The Uppleby family retained ownership of the property for many years. Their principle residence was Barrow Hall and for some time they rented the house to wealthy tenants. A rental notice for 1808 is shown. Sarah and George had two sons and the eldest Charles Uppleby (1780–1853) inherited Bardney Hall when his father died in 1816. However he did not move there but continued to live at Barrow Hall. Instead his younger brother Reverend George Uppleby (1789–1852) who was the vicar of Barton-upon-Humber lived there with is his wife Mary Fox (1796–1857).

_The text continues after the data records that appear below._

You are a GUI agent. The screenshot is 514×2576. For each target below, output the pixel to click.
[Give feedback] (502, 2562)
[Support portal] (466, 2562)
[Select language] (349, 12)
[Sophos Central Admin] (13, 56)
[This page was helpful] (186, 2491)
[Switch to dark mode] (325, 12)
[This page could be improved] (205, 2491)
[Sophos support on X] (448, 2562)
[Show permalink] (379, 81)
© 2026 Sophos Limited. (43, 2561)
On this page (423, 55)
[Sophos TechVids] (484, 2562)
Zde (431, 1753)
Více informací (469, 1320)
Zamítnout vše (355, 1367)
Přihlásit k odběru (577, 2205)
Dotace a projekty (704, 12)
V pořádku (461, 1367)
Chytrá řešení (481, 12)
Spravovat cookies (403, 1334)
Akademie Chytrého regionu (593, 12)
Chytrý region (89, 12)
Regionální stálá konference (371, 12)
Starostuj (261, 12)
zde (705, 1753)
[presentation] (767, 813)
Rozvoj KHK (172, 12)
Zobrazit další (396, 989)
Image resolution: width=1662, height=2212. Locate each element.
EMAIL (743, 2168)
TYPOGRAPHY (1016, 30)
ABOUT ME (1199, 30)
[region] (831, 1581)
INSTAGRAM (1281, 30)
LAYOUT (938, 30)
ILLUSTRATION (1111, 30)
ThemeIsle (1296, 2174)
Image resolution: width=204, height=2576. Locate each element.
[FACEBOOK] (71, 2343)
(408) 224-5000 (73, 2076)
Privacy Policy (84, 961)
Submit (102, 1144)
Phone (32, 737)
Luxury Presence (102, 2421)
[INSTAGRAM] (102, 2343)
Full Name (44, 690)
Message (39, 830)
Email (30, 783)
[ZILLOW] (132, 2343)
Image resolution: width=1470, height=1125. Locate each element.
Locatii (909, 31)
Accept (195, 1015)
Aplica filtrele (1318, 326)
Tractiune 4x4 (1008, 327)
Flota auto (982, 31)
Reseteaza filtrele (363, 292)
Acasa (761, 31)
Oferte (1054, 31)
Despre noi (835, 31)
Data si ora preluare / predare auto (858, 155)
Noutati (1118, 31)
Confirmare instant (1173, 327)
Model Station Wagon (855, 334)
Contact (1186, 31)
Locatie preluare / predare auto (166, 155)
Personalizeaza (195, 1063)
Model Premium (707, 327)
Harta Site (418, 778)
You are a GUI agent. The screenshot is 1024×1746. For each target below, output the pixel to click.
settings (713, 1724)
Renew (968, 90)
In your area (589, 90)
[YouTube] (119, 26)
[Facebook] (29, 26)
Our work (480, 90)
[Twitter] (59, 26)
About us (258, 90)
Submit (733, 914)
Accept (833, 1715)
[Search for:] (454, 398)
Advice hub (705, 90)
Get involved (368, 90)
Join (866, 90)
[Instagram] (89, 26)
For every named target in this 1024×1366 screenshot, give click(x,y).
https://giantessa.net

Charles Uppleby did not marry and when he died in 1853 Bardney Hall was inherited by his nephew George Charles Uppleby (1819–1891) who was the son of Reverend George Uppleby. He moved to the Hall for several years with his mother Mary Fox but when she died in 1857 the house was rented out. However, by about 1860 Julia Abigail Holt (1828–1912) the sister of George Charles Uppelby came with her husband Rev George William Holt (1810–1891) to live at the Hall. She remained there for the next fifty years until her death in 1912. At this stage George Crowle Uppleby, the son of George Charles Uppleby (d. 1891) was the owner of the property and he rented it to wealthy tenants. The first tenants were William Wastell Whytehead (1848–1920) who was an attorney and his wife Jessie. They lived there until about 1920. In 1927 he sold it to the Catholic Church who used it as a convent school.